Avadh Behari Rohtagi, J.

(1) The angle question in this suit is regarding interest.

(2) The plaintiff, Life Insurance Corporation of India, on 28th May, 1971 brought a suit for the recovery of Rs. 3,56,291.86 by sale of the mortgaged property against the borrowers on the foot of a mortgage dated 19th June, 1962. The plaintiff Corporation is the mortgagee. The defendants are the borrowers. The Corporation advanced a sum of Rs. 3,18,335.67 to the borrowers. In terms of the mortgage deed the Corporation appointed a receiver of the mortgaged property to receive and recover rents, profits and income thereof under the provisions of the Transfer of Property Act, 1882. To begin with, the Zonal Managers were appointed receivers. Thereafter a committee of receivers was appointed by the court and then a sole receiver was appointed. After the death of the sole receiver some of the borrowers were appointed receivers to receive and recover rents, profits and income of the property.

(3) The real question for decision now is: What is the amount due to the Corporation on the foot of the mortgage The answer to this question will depend on another question. That question is whether the principle of damdupat as enacted in Section 30 of the Punjab Relief of Indebtedness Act, 1934 (the Act) as extended to Delhi applies to this suit. Counsel! for the Corporation says that Section 30 of the Acf has no application to the present suit. The Corporation claims interest @ 7-1/2% p.a. with half yearly rests as provided in the mortgage deed. The borrowers, on the other hand, contend that Section 30 of the Act forbids the court to pass a decree for a sum larger than twice the amount of the sum actually advanced less- any amount already received by the Corporation. Section 30(2) of the Act says :

'In any suit in respect of a debt as defined inspection 7, advanced after the commencement of this Act. no Court shall pass or execute a decree or give effect to an award in respect of such debt for a larger sum than twice the amount of the sum found by I he Court to' have been actually advanced less any amount already received by a creditor.'

(4) This section codifies the ancient doctrine of damdupat as known to Hindu Law. This Act was enacted with object of protecting borrowers whose needs or advertises compelled them to borrow money against the oppressive exaction of money lender which often they were powerless to resist. The Act prohibits a court from passing a decree in respect of a debt for a larger sum than twice the amount of sum actually found by the court to have been advanced less any amount already received by the creditor. The Act is a shield of protection to the debtor. This- is the legislative policy behind the Act. The court has- to enforce the legislative policy.

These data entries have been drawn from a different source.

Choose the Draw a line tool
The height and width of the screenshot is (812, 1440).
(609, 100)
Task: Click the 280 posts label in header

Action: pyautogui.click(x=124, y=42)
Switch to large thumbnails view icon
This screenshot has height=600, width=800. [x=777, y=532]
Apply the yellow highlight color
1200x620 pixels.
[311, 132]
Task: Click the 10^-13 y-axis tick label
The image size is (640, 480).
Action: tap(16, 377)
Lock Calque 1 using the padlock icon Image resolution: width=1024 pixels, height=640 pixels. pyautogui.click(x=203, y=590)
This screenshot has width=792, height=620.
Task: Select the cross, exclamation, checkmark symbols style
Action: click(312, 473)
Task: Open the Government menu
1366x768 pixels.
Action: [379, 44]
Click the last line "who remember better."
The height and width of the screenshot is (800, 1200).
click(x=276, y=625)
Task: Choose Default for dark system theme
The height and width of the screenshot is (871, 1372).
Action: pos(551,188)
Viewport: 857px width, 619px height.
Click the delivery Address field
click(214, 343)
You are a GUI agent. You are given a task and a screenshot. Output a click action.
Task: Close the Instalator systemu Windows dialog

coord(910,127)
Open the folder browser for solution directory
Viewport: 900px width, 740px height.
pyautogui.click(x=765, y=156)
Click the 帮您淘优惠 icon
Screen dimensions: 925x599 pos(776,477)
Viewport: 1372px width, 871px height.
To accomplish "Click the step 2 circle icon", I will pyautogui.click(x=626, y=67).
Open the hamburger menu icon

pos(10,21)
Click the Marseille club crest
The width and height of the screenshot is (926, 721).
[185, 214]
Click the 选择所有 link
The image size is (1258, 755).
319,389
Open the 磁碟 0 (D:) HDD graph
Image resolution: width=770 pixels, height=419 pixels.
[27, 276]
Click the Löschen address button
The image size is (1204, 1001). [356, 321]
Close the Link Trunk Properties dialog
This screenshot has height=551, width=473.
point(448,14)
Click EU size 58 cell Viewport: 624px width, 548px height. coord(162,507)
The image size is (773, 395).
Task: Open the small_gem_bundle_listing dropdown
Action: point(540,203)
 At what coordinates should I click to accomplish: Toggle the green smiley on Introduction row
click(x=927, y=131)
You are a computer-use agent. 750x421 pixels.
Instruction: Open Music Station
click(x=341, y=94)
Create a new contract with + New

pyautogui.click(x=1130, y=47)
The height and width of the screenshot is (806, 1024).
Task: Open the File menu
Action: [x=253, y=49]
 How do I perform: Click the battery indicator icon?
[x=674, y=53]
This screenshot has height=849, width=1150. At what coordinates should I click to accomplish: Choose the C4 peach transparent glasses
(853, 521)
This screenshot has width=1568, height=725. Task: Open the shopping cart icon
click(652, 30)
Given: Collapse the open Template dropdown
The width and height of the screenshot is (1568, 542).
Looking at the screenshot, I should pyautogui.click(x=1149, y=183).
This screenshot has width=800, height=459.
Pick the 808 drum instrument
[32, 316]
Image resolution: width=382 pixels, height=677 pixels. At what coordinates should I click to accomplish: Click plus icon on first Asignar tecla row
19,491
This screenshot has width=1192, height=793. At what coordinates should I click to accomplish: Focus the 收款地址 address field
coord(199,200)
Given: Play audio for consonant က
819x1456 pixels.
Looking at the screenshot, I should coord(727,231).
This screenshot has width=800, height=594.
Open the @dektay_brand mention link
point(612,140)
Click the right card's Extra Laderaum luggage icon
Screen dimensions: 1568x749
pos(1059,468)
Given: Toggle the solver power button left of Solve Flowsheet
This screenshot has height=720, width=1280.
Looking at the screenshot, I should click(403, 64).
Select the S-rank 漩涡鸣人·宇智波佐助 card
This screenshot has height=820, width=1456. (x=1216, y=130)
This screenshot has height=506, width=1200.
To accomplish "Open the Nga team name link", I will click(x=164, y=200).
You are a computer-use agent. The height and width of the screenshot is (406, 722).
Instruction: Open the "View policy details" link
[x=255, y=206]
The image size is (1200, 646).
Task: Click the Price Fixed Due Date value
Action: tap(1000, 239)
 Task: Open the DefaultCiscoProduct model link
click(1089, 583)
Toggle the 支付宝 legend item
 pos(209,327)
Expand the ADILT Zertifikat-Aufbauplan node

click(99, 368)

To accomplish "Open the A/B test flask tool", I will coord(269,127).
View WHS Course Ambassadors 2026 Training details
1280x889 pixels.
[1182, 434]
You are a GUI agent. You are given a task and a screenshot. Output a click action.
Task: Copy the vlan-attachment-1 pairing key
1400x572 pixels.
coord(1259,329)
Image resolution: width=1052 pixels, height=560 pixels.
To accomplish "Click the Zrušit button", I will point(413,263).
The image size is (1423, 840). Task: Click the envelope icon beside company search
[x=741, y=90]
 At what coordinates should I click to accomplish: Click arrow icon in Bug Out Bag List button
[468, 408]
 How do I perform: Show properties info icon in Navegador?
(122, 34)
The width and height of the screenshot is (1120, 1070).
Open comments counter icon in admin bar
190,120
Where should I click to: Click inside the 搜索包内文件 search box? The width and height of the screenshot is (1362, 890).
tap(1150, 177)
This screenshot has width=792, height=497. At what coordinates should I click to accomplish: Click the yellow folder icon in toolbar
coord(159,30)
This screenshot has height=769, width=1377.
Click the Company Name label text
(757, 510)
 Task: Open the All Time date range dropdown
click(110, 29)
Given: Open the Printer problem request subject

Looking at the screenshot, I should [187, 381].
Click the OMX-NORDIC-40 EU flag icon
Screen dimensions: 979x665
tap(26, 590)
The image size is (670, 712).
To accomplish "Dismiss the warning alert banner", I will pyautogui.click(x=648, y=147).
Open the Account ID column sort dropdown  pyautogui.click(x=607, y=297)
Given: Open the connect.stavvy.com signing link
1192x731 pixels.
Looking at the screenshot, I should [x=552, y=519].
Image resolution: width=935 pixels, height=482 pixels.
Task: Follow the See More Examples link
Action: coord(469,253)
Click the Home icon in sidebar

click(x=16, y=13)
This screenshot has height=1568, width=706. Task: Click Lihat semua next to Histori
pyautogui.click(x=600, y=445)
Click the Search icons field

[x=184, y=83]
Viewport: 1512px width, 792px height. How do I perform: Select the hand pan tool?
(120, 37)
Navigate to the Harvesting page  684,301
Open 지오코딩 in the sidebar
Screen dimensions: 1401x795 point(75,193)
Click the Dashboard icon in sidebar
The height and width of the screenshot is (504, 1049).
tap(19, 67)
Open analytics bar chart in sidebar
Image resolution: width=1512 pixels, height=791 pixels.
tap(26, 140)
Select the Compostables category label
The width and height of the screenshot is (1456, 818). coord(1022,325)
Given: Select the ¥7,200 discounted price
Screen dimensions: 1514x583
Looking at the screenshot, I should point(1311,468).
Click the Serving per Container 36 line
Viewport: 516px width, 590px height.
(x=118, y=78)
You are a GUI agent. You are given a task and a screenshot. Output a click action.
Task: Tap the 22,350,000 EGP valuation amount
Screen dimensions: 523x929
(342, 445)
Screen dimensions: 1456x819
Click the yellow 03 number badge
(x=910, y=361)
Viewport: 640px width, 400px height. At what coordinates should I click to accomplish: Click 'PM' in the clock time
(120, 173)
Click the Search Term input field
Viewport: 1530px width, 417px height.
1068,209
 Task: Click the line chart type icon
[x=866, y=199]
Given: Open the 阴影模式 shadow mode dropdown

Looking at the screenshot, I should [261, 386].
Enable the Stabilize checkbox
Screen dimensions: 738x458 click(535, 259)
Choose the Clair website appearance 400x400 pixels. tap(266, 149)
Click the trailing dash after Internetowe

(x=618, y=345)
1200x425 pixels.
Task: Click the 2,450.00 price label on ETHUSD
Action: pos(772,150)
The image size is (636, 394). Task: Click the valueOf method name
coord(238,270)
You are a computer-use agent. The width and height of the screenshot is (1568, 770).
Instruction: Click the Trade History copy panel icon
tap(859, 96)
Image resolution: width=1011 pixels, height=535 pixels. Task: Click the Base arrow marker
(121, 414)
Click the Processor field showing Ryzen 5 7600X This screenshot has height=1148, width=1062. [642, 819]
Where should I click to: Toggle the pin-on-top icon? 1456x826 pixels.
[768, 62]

(5) The Act is a social legislation. It is the product of social awareness that characterised the mid-thirties. It was enacted to achieve a social end. The social end was to give 'relief of indebtendness', as the title suggests. One practical means adopted to achieve that end was to codify the ancient rule of damdupat. The Act strikes at transactions entered into by rapacious money lenders reserving an unconscionable or exorbitant rate of interest.

(6) But as the Act applies to private money lenders it applies to conglomerations of power. It applies to Life Insurance Corporation with full rigour. True L.I.C. is an instrumentality of the State but nonetheless a mortgagee. It has advanced money to borrowers. These are debts. All 'debts' are covered by the definition of the term in Section 7(1) whether secured of unsecured, mature or not, simple or decretal. A mortgage debt is a debt. It is true some defined liabilities are excluded from that definition. It is also true that certain concentrations of power and wealth like banks are excluded from the purview of Section 7(1). Lest the shield of protection becomes a sword of offence. But L.I.C. is not excluded.

(7) Section 30 refers to the definition of the term 'debt' as defined in Section 7 of the Act. Section 7(1) defines the term 'debt' in these terms : ' debt' includes all liabilities of a debtor in cash or in kind, secured or unsecured, payable under a decree or order of a civil court or otherwise, whether mature or not, but shall not include debts incurred for the purposes of trade, arrears of wages, land revenue or any debt which is barred by the law of limitation, or debts due to co-operative banks or to co-operative societies or to the State Bank of India or to any banking company registered under the Indian Companies Act, 1913, prior to the first day of April, 1937, or any bank included in the Second Schedule to the Reserve Bank of India Act 1934, other than debts transferred to such societies, banks or banking companies during the pendency of an application under section 9 in which such debts could be taken into consideration for the purposes of this Act, or debts transferred to such societies, banks or banking companies on or after the 2nd day of September, 1938, if in the opinion of the board such transfer was effected with a view to avoid the operation of this Act.' Immediately after this' the term 'debtor' is denned in Section 7(2) :

''debtor' means a person who owes a debt and

(I)who both earns his livelihood mainly by agriculture, and is either a landowner, or tenant of agricultural land, or a servant of a landowner, or of a tenant of agricultural land, or

(II)who earns his livelihood as a village menial paid in cash or kind for work connected with agriculture, or

(III)whose total assets do not exceed five thousand rupees Provided that a member of a tribe, notified as agricultural under the Punjab Alienation of Land Act, 1900, shall be presumed to be a debtor as defined in this section until it is proved that his income from other sources is greater than his. income from: agriculture.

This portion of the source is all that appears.